The philosopher Michael Oakeshott evoked Plato when he described political life as a ship on a boundless voyage with no destination and no safe harbour. Though each generation must make its own choices, these are informed by endless conversations about how to live together. Authors ancient and modern speak to one another and us about enduring political ideas such as liberty and equality. They debate the best forms of institutions, argue about what we should value.
Studio photograph of Mohandas K. Gandhi, London, 1931 (photograph via Wikimedia Commons)
This is Mount’s ambition – to introduce some of the voices worth hearing, and assess their contribution. Despite a subtitle promising to expose failings, the readings are generally positive and encouraging if clustered around a narrow sense of time, place, and gender. As Mount observes, he has been heavily influenced by his study of eighteenthand nineteenth-century political philosophy while a student at Oxford. Despite a canvas covering thousands of years and cultures, ‘half of my chosen Movers have been born within fifty years of each other, between 1710 and 1760’. This moment may be described as the ‘birth of the modern’, notes Mount, meaning thinkers who speak to concerns we recognise and share.
Selectivity has hazards. Thinkers who challenge this idea of modernity, notably French and German intellectuals of the twentieth century, are conspicuously absent. But then, so many voices are left silent in Prime Movers. The project is undercut by a structure that allows room for only a handful of subjects and topics. Even then, coherence proves elusive – there is only modest cross-referencing across the chapters, and a short conclusion that stresses the incommensurate nature of most contributions. Isaiah Berlin is wheeled in to confirm that life is messier than philosophy, compromise inevitable in political life.
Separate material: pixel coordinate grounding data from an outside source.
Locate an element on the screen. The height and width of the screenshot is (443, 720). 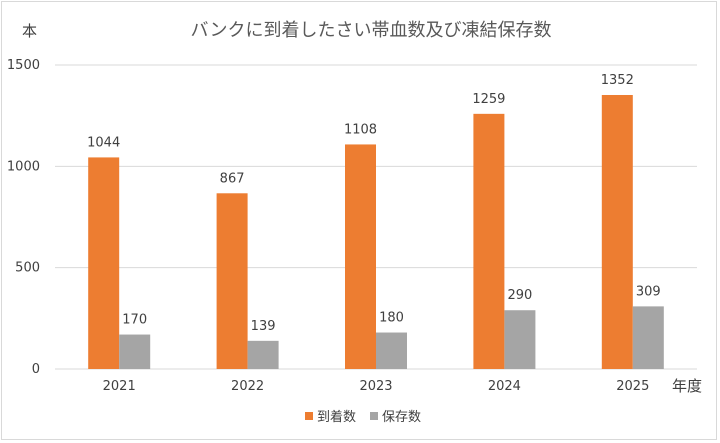
chart-title: バンクに到着したさい帯血数及び凍結保存数 is located at coordinates (372, 30).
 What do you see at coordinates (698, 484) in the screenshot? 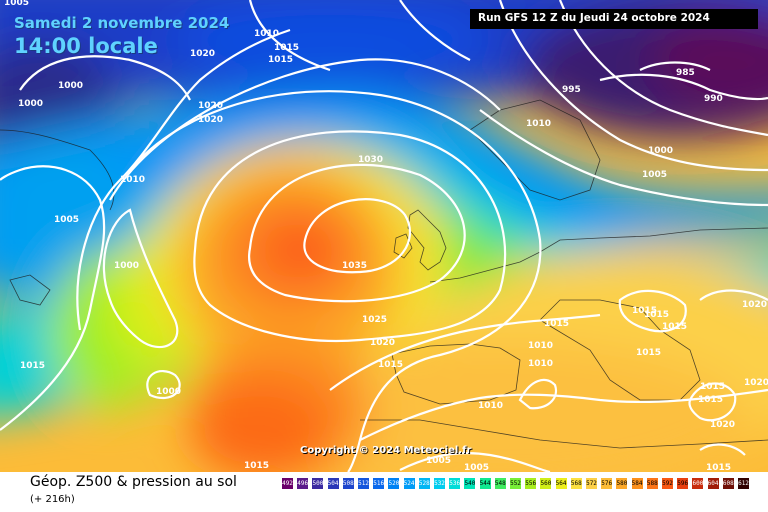
I see `legend-value: 600` at bounding box center [698, 484].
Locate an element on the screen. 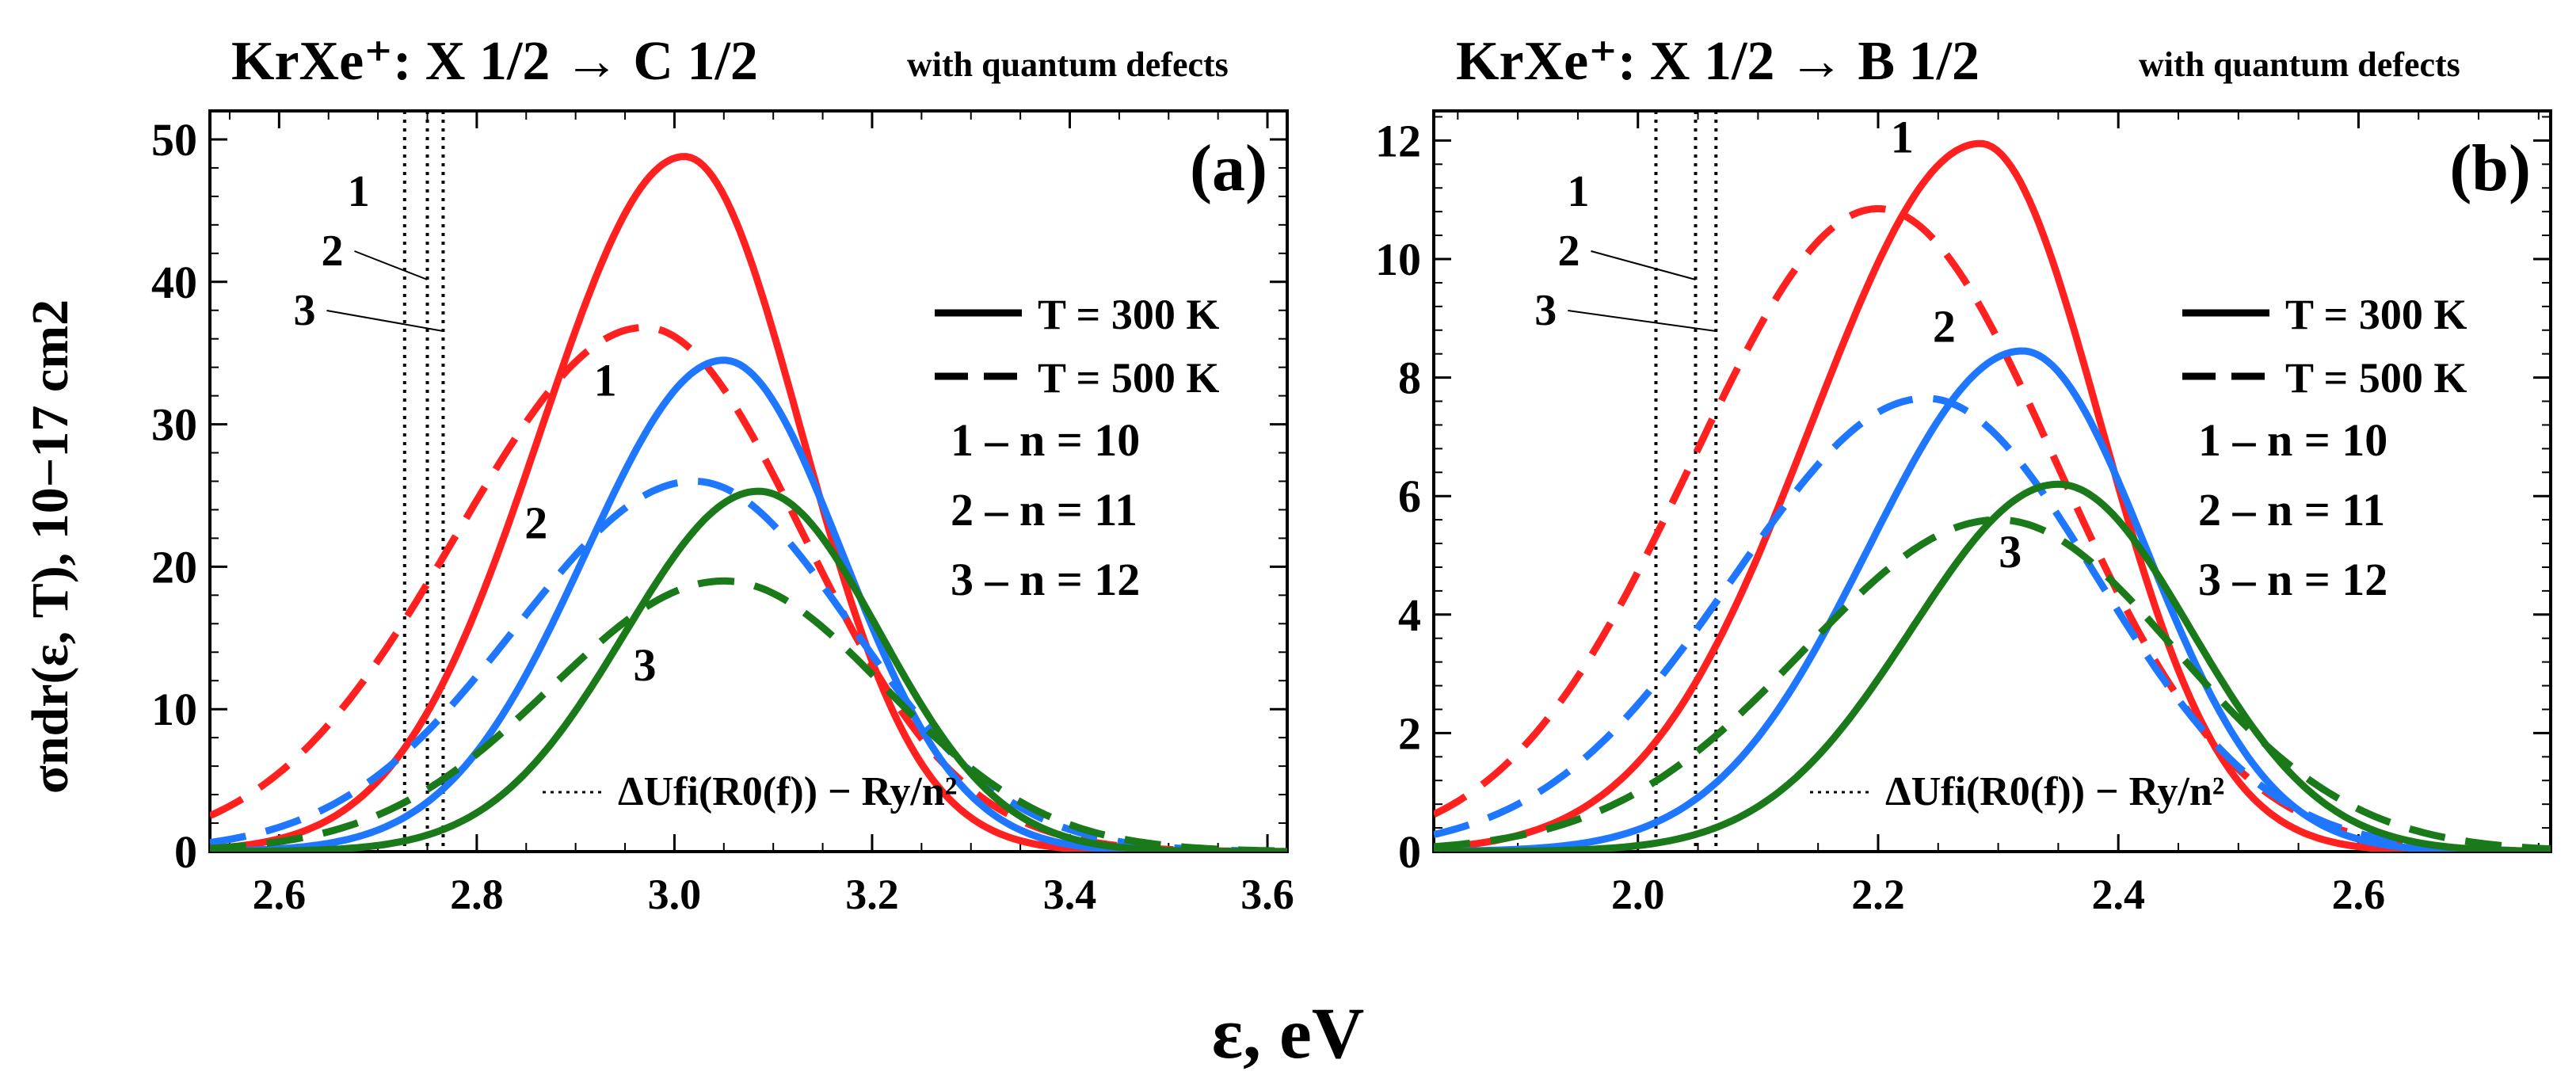  panel-b-title-note: with quantum defects is located at coordinates (2300, 64).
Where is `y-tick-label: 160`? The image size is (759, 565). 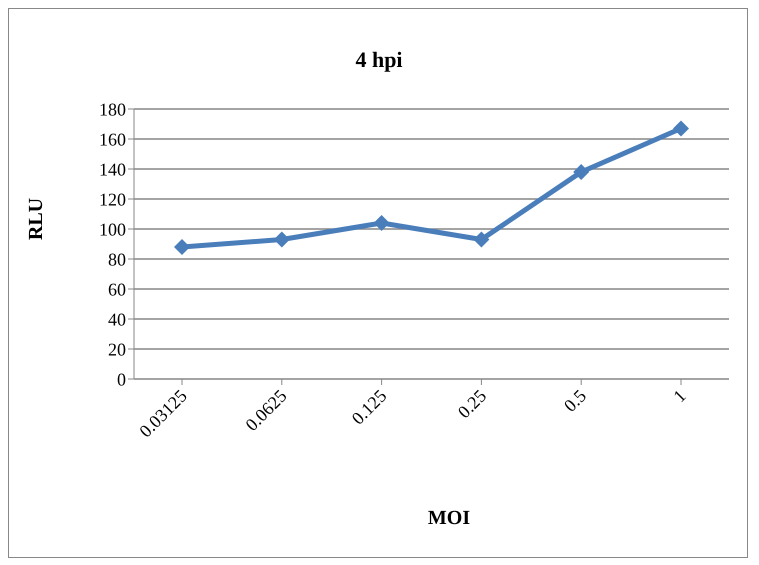
y-tick-label: 160 is located at coordinates (112, 140).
Ideas compete, and polities draw on many traditions simultaneously. Thus constitutions combine democracy (an elected legislature) with oligarchy (judges) and monarchy (our head of state). We listen to Jefferson on liberty even as we accept limits to free speech in the name of civility, or heed Smith on the efficiency of markets while recognising ‘the sewage and shanty towns generated by unregulated free markets’, to quote the author.
Prime Movers deserves a more modest title. This impressive work of exposition can stand without exaggerated claims. Mount helps us understand many strands in the conversation across generations, and adds his voice to that dialogue. This is reason enough to write.